Images are to be omitted, and the rest of the records reproduced exactly.

Extracted information:
* * *

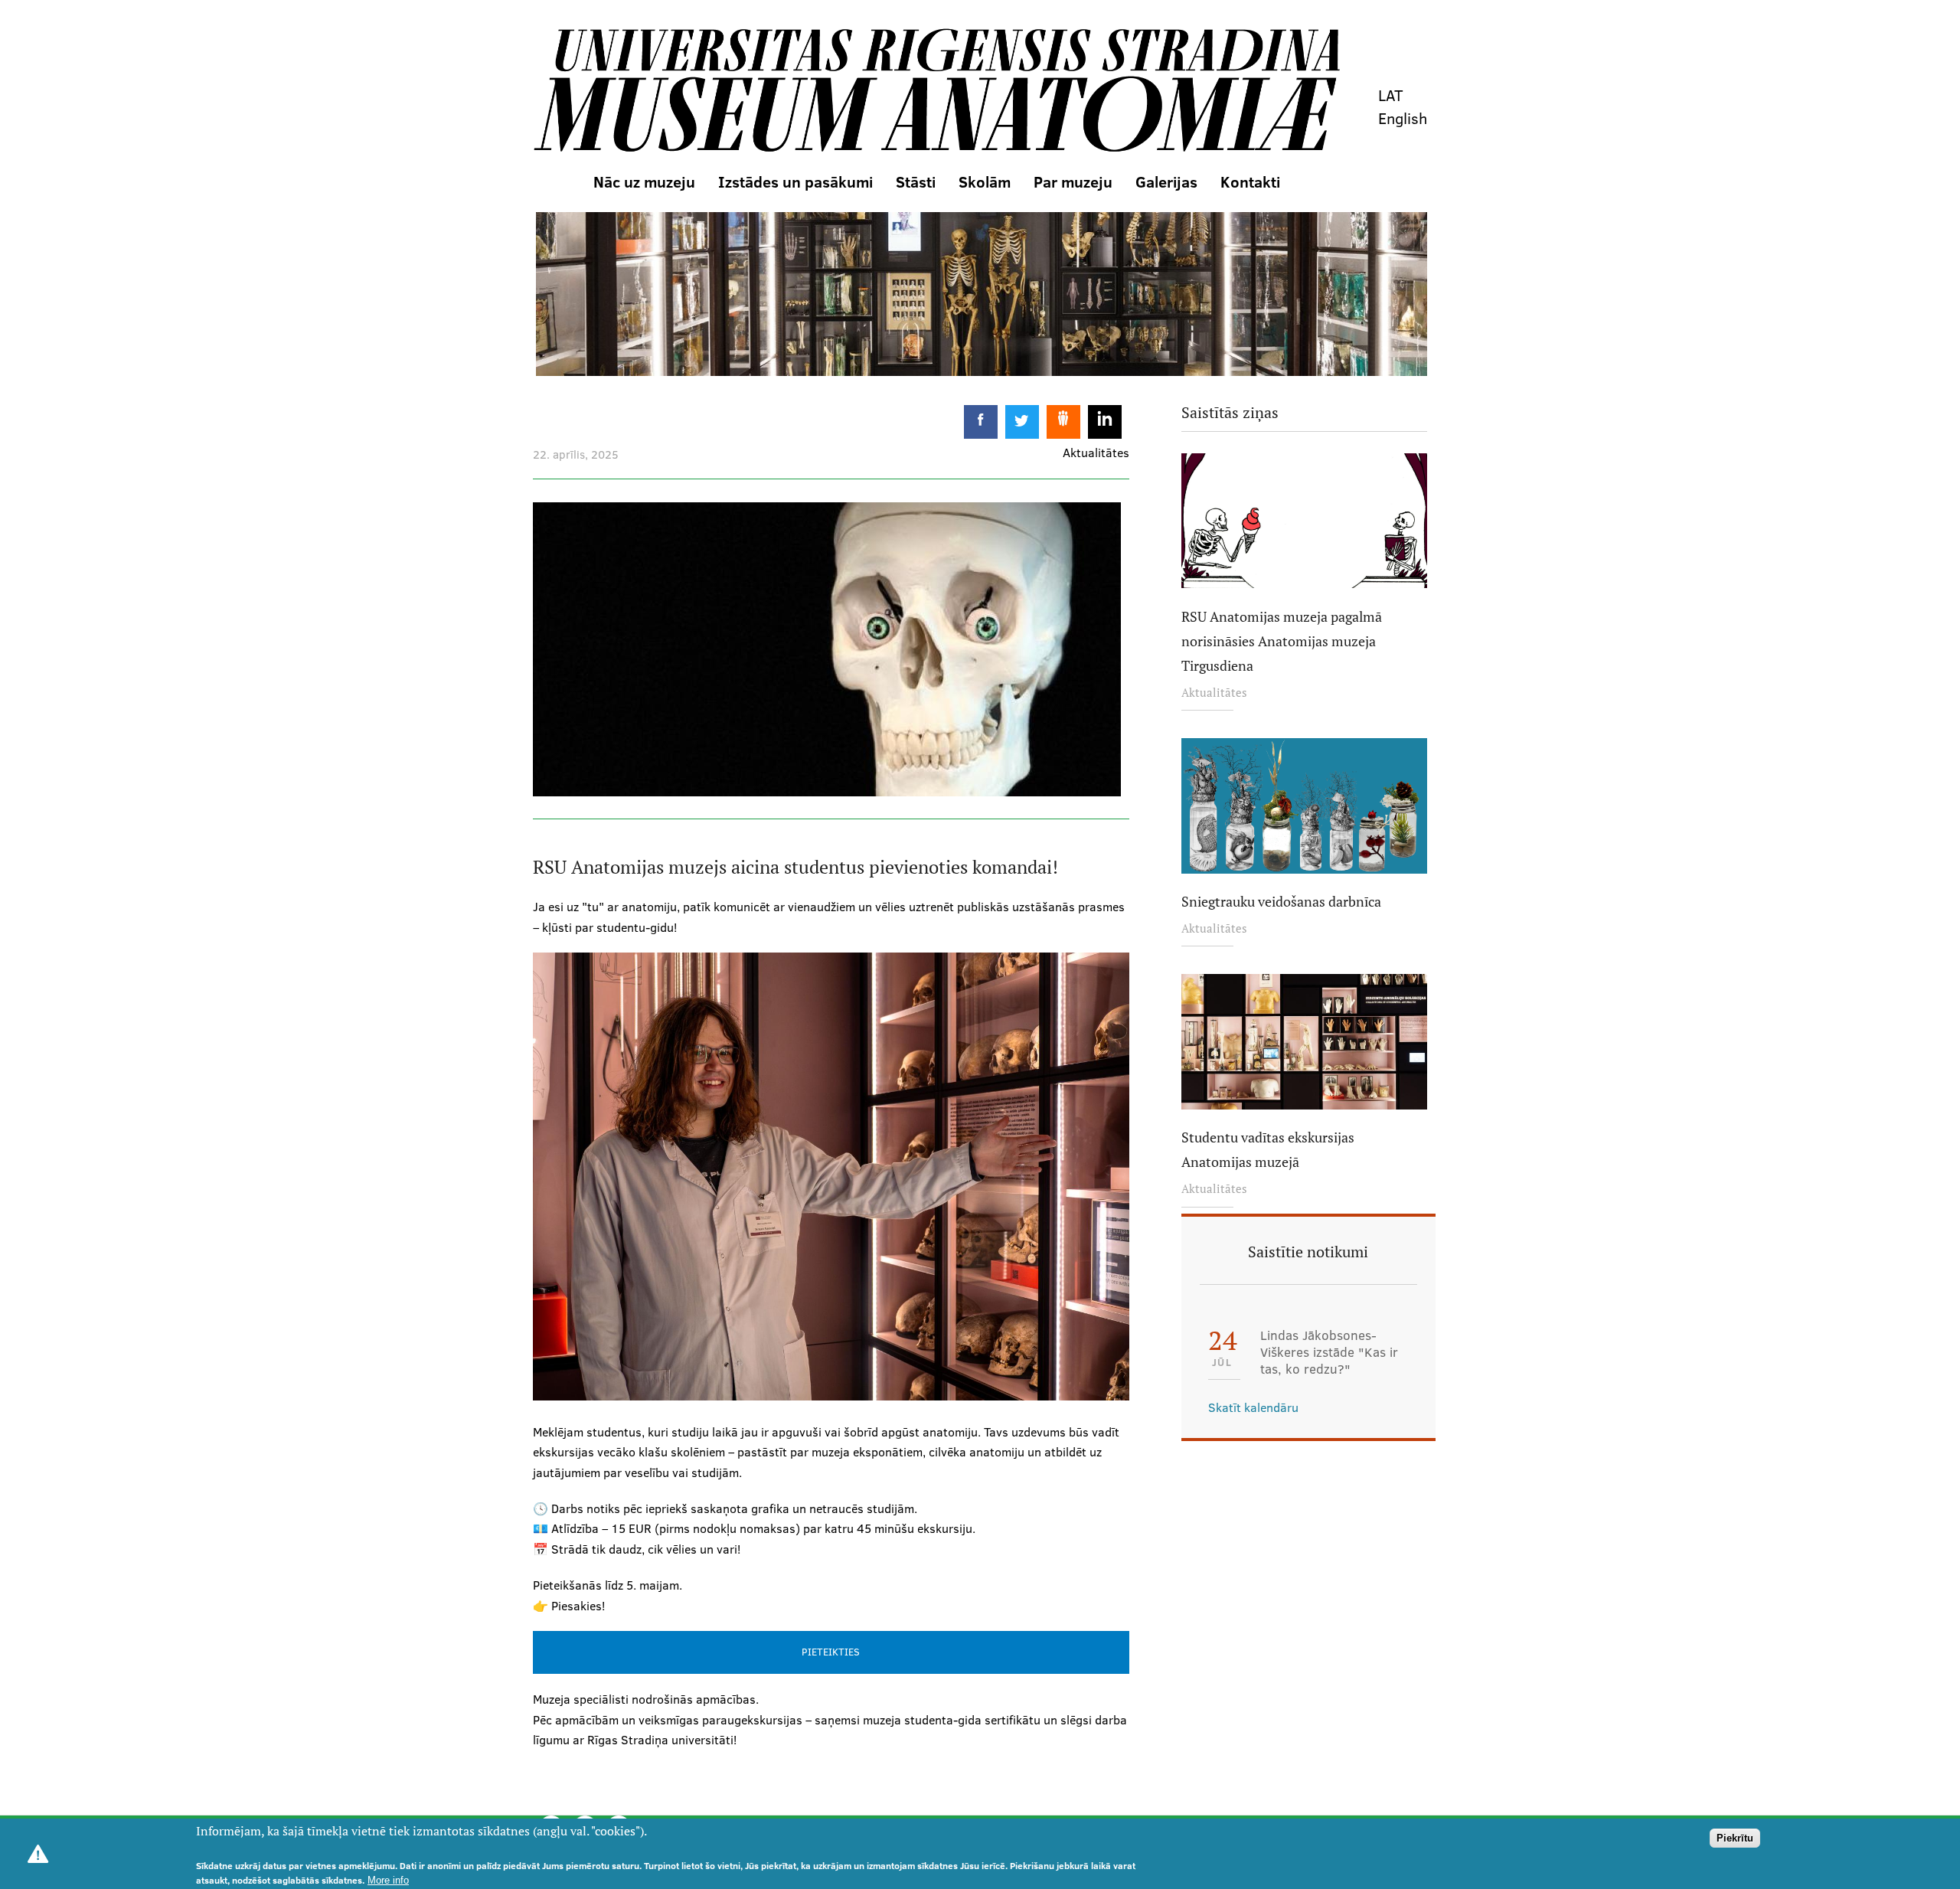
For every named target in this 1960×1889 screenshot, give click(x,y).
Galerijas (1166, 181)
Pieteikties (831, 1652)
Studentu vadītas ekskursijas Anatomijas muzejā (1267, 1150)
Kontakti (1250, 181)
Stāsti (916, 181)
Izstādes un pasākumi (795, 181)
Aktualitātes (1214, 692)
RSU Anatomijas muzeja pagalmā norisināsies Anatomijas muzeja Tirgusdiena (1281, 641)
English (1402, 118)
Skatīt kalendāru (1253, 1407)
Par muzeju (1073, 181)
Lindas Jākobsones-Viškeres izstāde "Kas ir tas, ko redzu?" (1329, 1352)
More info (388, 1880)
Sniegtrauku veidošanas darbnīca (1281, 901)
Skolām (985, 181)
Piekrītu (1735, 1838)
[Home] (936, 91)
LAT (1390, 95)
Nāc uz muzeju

* * *

Response area:
For every named target in this 1960×1889 screenshot, give click(x,y).
Galerijas (1166, 181)
Pieteikties (831, 1652)
Studentu vadītas ekskursijas Anatomijas muzejā (1267, 1150)
Kontakti (1250, 181)
Stāsti (916, 181)
Izstādes un pasākumi (795, 181)
Aktualitātes (1214, 692)
RSU Anatomijas muzeja pagalmā norisināsies Anatomijas muzeja Tirgusdiena (1281, 641)
English (1402, 118)
Skatīt kalendāru (1253, 1407)
Par muzeju (1073, 181)
Lindas Jākobsones-Viškeres izstāde "Kas ir tas, ko redzu?" (1329, 1352)
More info (388, 1880)
Sniegtrauku veidošanas darbnīca (1281, 901)
Skolām (985, 181)
Piekrītu (1735, 1838)
[Home] (936, 91)
LAT (1390, 95)
Nāc uz muzeju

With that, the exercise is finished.